**Source data:**
* * * * *

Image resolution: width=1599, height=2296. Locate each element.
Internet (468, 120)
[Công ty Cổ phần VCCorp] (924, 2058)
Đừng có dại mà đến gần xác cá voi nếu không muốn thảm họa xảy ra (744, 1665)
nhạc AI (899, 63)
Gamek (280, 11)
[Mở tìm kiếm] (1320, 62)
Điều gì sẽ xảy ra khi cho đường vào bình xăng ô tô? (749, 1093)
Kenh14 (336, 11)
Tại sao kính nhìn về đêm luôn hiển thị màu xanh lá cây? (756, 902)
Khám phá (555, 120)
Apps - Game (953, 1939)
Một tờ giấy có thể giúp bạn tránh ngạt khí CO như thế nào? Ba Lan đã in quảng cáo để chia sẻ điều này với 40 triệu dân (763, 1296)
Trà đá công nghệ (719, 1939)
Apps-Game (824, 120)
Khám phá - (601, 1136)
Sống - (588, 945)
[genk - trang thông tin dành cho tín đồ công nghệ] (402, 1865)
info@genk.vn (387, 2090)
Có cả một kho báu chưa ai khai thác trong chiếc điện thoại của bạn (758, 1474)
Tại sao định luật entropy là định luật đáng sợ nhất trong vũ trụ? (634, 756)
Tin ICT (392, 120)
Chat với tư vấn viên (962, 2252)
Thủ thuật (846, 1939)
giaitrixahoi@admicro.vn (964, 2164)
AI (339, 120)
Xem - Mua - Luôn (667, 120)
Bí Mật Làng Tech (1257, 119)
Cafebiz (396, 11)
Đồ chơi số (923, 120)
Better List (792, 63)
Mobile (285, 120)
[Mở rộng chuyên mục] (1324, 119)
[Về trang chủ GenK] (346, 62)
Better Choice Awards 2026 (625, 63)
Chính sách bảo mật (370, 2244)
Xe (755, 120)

* * * * *

**Task details:** Wherever the string "Better" appears in the entries, copy that line.

**Answer box:**
Better List (792, 63)
Better Choice Awards 2026 (625, 63)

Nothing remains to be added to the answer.